> _Task brief_: Produce exactly the lines starting at the one containing "Laitue (35, 1050)" and ending at the last line of the material, with nothing added.

====

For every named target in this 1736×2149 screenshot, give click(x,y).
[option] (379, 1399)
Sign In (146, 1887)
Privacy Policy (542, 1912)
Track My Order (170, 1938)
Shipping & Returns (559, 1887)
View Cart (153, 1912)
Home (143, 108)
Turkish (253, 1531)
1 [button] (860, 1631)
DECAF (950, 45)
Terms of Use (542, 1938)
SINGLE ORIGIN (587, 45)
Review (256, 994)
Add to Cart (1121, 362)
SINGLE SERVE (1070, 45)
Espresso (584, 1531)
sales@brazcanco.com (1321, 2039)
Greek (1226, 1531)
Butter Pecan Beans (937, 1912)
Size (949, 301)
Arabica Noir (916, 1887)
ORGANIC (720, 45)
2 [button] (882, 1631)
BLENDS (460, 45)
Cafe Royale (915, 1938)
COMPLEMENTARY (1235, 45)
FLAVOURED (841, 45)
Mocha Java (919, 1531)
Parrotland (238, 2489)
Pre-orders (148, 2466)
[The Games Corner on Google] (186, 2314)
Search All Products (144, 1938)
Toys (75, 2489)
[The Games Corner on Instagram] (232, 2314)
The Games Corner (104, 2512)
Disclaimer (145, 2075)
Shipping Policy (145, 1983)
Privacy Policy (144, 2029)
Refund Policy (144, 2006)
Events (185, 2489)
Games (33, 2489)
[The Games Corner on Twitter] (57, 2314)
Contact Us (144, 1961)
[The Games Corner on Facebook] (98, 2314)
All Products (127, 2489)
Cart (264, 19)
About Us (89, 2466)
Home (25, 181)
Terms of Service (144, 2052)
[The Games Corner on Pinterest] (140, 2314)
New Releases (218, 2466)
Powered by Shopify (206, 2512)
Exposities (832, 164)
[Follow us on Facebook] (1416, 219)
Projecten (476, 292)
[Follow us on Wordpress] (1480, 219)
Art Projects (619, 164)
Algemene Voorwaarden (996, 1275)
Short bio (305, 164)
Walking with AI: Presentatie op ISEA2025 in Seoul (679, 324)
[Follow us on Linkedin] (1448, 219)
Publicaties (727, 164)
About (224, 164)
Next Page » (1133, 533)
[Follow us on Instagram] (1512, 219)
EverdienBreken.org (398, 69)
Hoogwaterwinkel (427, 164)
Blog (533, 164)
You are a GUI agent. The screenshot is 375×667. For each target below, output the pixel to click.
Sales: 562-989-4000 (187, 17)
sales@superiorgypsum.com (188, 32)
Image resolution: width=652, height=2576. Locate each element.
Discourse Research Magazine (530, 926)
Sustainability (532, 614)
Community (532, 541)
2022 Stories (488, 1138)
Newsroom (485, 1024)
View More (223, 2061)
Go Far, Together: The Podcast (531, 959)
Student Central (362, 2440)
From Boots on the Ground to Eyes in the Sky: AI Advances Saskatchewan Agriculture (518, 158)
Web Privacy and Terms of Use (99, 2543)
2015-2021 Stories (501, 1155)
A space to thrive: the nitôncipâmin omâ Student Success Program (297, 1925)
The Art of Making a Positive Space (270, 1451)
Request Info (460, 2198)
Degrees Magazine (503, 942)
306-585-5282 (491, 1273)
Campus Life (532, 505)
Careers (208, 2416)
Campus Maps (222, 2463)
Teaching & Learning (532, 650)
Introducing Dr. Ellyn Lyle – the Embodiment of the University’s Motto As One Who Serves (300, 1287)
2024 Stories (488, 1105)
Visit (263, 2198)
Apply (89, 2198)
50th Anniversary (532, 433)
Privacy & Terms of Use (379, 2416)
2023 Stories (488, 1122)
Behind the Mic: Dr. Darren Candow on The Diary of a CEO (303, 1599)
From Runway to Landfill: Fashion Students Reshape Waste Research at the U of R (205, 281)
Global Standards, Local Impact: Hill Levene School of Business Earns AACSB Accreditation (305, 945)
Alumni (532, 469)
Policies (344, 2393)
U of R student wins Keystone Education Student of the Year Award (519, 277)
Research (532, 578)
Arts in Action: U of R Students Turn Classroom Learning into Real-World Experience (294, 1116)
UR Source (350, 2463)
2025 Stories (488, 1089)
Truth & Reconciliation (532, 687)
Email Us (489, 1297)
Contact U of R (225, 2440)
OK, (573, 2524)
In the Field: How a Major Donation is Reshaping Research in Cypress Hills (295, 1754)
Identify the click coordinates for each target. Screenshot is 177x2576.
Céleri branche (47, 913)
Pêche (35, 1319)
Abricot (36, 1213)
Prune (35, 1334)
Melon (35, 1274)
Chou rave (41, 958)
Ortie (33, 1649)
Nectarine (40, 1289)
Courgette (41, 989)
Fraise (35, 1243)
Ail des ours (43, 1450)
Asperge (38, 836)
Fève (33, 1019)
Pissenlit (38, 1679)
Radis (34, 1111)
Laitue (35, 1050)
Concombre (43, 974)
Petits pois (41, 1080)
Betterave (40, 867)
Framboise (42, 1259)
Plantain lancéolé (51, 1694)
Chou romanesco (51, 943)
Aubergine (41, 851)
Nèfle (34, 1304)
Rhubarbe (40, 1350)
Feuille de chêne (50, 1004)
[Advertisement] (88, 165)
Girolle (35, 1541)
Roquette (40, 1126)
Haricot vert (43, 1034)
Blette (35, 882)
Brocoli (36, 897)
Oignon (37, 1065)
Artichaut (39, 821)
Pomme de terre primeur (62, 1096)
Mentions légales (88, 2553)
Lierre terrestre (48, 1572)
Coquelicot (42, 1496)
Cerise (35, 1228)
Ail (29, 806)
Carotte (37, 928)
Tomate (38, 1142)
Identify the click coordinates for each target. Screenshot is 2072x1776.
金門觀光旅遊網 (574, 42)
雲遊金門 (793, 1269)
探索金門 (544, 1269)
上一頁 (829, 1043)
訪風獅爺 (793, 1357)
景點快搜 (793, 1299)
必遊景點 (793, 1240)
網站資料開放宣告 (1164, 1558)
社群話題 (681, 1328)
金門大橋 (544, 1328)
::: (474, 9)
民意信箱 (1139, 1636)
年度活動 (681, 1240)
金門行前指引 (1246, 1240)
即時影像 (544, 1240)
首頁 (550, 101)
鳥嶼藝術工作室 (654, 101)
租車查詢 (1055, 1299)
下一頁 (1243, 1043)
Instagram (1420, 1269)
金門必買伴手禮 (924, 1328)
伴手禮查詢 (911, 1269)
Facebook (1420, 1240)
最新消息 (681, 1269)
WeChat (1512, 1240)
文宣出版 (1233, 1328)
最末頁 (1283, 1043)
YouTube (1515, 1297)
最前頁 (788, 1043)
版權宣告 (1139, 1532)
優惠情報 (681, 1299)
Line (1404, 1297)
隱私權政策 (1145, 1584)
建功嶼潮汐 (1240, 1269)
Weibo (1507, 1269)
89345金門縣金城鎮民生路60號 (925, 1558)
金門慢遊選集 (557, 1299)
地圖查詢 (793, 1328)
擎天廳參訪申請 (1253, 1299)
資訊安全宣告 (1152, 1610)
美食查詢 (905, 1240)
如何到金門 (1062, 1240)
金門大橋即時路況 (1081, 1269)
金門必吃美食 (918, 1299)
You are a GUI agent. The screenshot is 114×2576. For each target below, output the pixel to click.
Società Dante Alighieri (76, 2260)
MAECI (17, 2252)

====

> _Exercise output_:
Laitue (35, 1050)
Concombre (43, 974)
Petits pois (41, 1080)
Betterave (40, 867)
Framboise (42, 1259)
Plantain lancéolé (51, 1694)
Chou romanesco (51, 943)
Aubergine (41, 851)
Nèfle (34, 1304)
Rhubarbe (40, 1350)
Feuille de chêne (50, 1004)
[Advertisement] (88, 165)
Girolle (35, 1541)
Roquette (40, 1126)
Haricot vert (43, 1034)
Blette (35, 882)
Brocoli (36, 897)
Oignon (37, 1065)
Artichaut (39, 821)
Pomme de terre primeur (62, 1096)
Mentions légales (88, 2553)
Lierre terrestre (48, 1572)
Coquelicot (42, 1496)
Cerise (35, 1228)
Ail (29, 806)
Carotte (37, 928)
Tomate (38, 1142)
Identify the click coordinates for each target. Screenshot is 2072x1776.
金門觀光旅遊網 (574, 42)
雲遊金門 (793, 1269)
探索金門 (544, 1269)
上一頁 (829, 1043)
訪風獅爺 (793, 1357)
景點快搜 (793, 1299)
必遊景點 (793, 1240)
網站資料開放宣告 (1164, 1558)
社群話題 (681, 1328)
金門大橋 (544, 1328)
::: (474, 9)
民意信箱 (1139, 1636)
年度活動 (681, 1240)
金門行前指引 (1246, 1240)
即時影像 (544, 1240)
首頁 (550, 101)
鳥嶼藝術工作室 (654, 101)
租車查詢 (1055, 1299)
下一頁 (1243, 1043)
Instagram (1420, 1269)
金門必買伴手禮 (924, 1328)
伴手禮查詢 (911, 1269)
Facebook (1420, 1240)
最新消息 (681, 1269)
WeChat (1512, 1240)
文宣出版 (1233, 1328)
最末頁 (1283, 1043)
YouTube (1515, 1297)
最前頁 (788, 1043)
版權宣告 (1139, 1532)
優惠情報 (681, 1299)
Line (1404, 1297)
隱私權政策 (1145, 1584)
建功嶼潮汐 (1240, 1269)
Weibo (1507, 1269)
89345金門縣金城鎮民生路60號 (925, 1558)
金門慢遊選集 (557, 1299)
地圖查詢 (793, 1328)
擎天廳參訪申請 (1253, 1299)
資訊安全宣告 (1152, 1610)
美食查詢 (905, 1240)
如何到金門 (1062, 1240)
金門大橋即時路況 (1081, 1269)
金門必吃美食 (918, 1299)
You are a GUI agent. The screenshot is 114×2576. For each target below, output the pixel to click.
Società Dante Alighieri (76, 2260)
MAECI (17, 2252)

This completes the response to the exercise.